Averroè fu per l'Occidente latino il commentatore di Aristotele; la sua attività intendeva restaurare il significato autentico dell'opera di Aristotele, al di là delle interpretazioni neoplatonizzanti di al-Farabi e Avicenna. Tre sono i tipi di commentario usati da Averroè: il Grande Commentario, in cui viene seguito il metodo ancora greco della spiegazione frase per frase del testo aristotelico, cui si aggiungono spesso note di Averroè, indicate come Commentaria; il Commentario medio, consistente in un riassunto di testi aristotelici; le Parafrasi, in cui è riportato solo il senso dei libri aristotelici, ridotti a un'esposizione che non segue l'ordine originale, con sviluppi personali di Averroè. Inoltre Averroè difese la filosofia contro al-Ghazzali in un libro intitolato Distruzione della distruzione dei filosofi. Averroè intese mantenersi fedele ad Aristotele, che per lui rappresentava il più alto esempio di ciò che la natura sa produrre; ma questa sua è una fedeltà critica, retta da una continua indagine sulla filosofia e la tradizione religiosa.

Il pensiero religioso

Nei confronti della religione, Averroè si mostra attento a distinguere i vari livelli della fede. Vi sono infatti uomini che possono essere volti a Dio solo mediante argomenti tratti dalla realtà sensibile, altri cui meglio si adattano le esortazioni: per questi l'insegnamento coranico, che fa leva soprattutto sulla facoltà immaginativa, è particolarmente adatto. Per coloro invece che sono in grado di accedere al pensiero puro, all'ordine razionale, il Corano non contiene che esortazioni e spunti a proseguire la ricerca di Dio. Come è critico nei confronti della tradizione religiosa e dei commenti teologici al Corano, altrettanto Averroè si mostra verso la tradizione di pensiero araba.
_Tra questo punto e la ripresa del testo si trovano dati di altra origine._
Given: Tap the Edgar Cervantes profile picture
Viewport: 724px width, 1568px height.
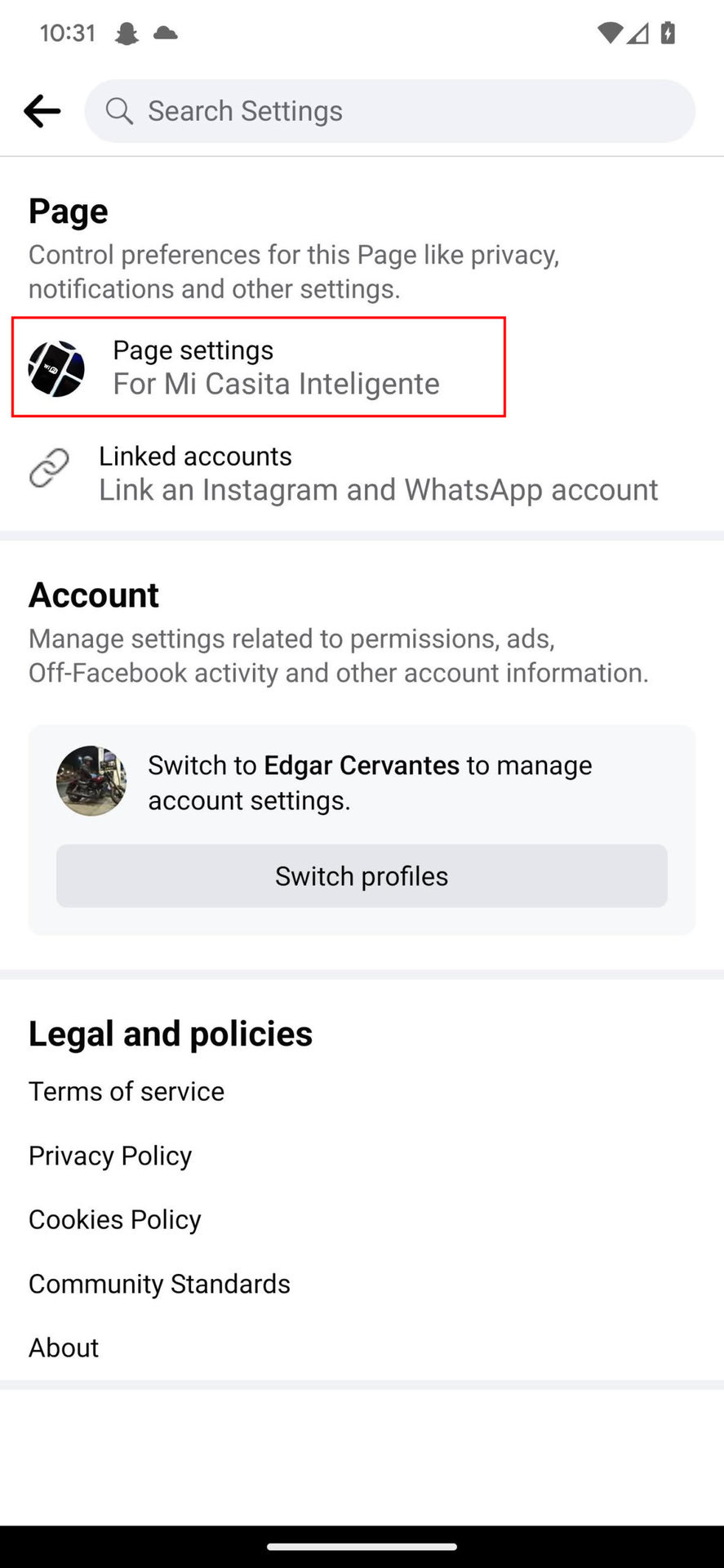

Alla dottrina di al-Farabi e di Avicenna –  per i quali il molteplice nasce da Dio nel seno della Prima Intelligenza, dove si verifica la distinzione tra la semplice possibilità, che a questa è propria in quanto non coincide con Dio, essere necessario, e la causalità divina che la rende necessaria – Averroè contrappone la dottrina del necessario fluire della realtà molteplice da un'unica sorgente.

Il pensiero filosofico

Avicenna concepiva, neoplatonicamente, la realtà come un susseguirsi di emanazioni, secondo il principio che una cosa deriva da una cosa sola; Averroè ritiene invece che l'ordine cosmico derivi dal comprendersi reciproco e dal convergere finalistico delle intelligenze. Il risultato è quello di una concezione del mondo come accordo di attività finalizzato al Dio supremo come scopo ultimo.